Two events over the past few days mark what sure seems like an dramatic declaration of dictatorship on the part of the Trump administration: DOGE employees “breaking into” the offices of the US Institute of Peace, which is not a government agency; and the blatant ignoring of a judicial order to halt clearly illegal shipping of Venezuelans to El Salvador, backed by a “legal” argument that would essentially let the president disappear anyone, at any time, for any reason.
The USIP was created by Congressional statute in 1984, but it is, again, not a government entity. It is an independent organization “dedicated to protecting U.S. interests by helping to prevent violent conflicts and broker peace deals abroad,” and it owns and manages its own headquarters in Washington, DC. DOGE staff showed up there and demanded entry, and, in a very grim and very “the history books have some thoughts about this” development, when USIP employees called the DC police for help with the attempted break-in the cops showed up and ushered the intruders inside.
“USIP is a congressionally chartered nonprofit. It is not a federal agency,” Democratic House Rep. Don Beyer of Virginia told CNN. “We think it’s clearly illegal and unconstitutional for DOGE to be taking it over.” But with the police, and apparently the FBI as well, somehow on board with such jackbooted tactics, who knows where it goes next.

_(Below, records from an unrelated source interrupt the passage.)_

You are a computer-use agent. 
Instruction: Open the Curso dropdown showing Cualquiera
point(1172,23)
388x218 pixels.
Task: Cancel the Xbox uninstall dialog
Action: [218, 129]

Meanwhile, the administration sent hundreds of Venezuelans who they claimed were part of a gang called Tren de Aragua — but some of whom were very clearly not, with no criminal history whatsoever — on planes to El Salvador, where that country’s now friendly dictator said they would be locked up with no due process “for a period of one year (renewable).” The supposed backing for this is the Alien Enemies Act of 1798, which is as absurd as it sounds, and DOJ lawyers then argued in front of a federal judge that the judicial orders to stop the disappearances — not “deportations,” of course, because they are not being sent back to their country of origin but to indefinite detention in a prison in an entirely different country — did not apply once the planes crossed the border and were over international airspace. “Absurd” doesn’t do that bit justice.
The end result, if this is allowed to stand, is that nothing would stop the president from deeming literally anybody an enemy, and as long as they are quick enough to get you out over an ocean before a judge can respond (assuming they even feel like listening to judges when they do jump in in time) then you might end up in whatever foreign gulag the plane touches down at — and nothing done in domestic courts could bring you back. Trump’s border czar made it explicit on Fox News on Monday, saying: “I don’t care what the judges think. I don’t care what the Left thinks. We’re coming.”
The judge in this case, and many of the other cases where the judicial branch attempts to use its Constitutional authority to reign in an out-of-control executive, now faces a call for impeachment from that actual executive. The judiciary are facing death threats, Twitter psychos masquerading as pundits now openly declare that the branch’s authority does not exist, judges’ faces and names appear on Fox News to be excoriated by other psychos openly rooting for the collapse of the constitutional order.
The administration’s legal arguments, and its actions through Musk and DOGE’s extralegal rampage, are careening toward a clear conclusion: The president and his lackeys can do literally anything, to anyone, at any time, and nothing a judge or the Constitution says can change that. Rolling Stone reported that an administration official makes clear why they think this is the case: “the judiciary does not command an army, while the president of the United States does.” If that’s true, it is the most authoritarian position any US president’s office has ever taken, and he’s not the president; he’s a king.
The question for the people with the power to stop this, Republicans in Congress is, again, how much is too much? Are they just 100-percent on board with this burgeoning malevolent monarchy? They have already seen that the drastic and indiscriminate cuts cascading across government will come for their constituents just as readily as for those in blue states, and they are forced to beg for dispensations from their newly crowned kings. Why would this be any different? Why wouldn’t thugs show up at non-government offices in their home states, demanding access and kicking out or arresting the employees? Why wouldn’t sweeps of legal residents who have the wrong tattoo mistakenly (or not) pick up their employees, or neighbors, or friends?
Accurately describing all this in the terms that quite obviously apply — fascism, dictatorship, authoritarian, lawless — is still largely beyond legacy media. The only bright spot to consider now is that the vast bulk of the country still likely has no idea these sorts of things are happening, and might not believe it if they heard the details. Though yes, some people out there literally did vote for this, many, many people likely voted on the most successful lies of the last century (“The Republicans are the good-at-economy party” and “Donald Trump is a good businessman”), and would be legitimately horrified about, say, disappearances of legal residents without any due process, or the decimation of pediatric cancer research, or the removal of safe drinking water regulations. In short, it would all be very unpopular, if we could convince people it was happening. That is the central job, at this point, of anyone who would rather live in a country without dictators or kings.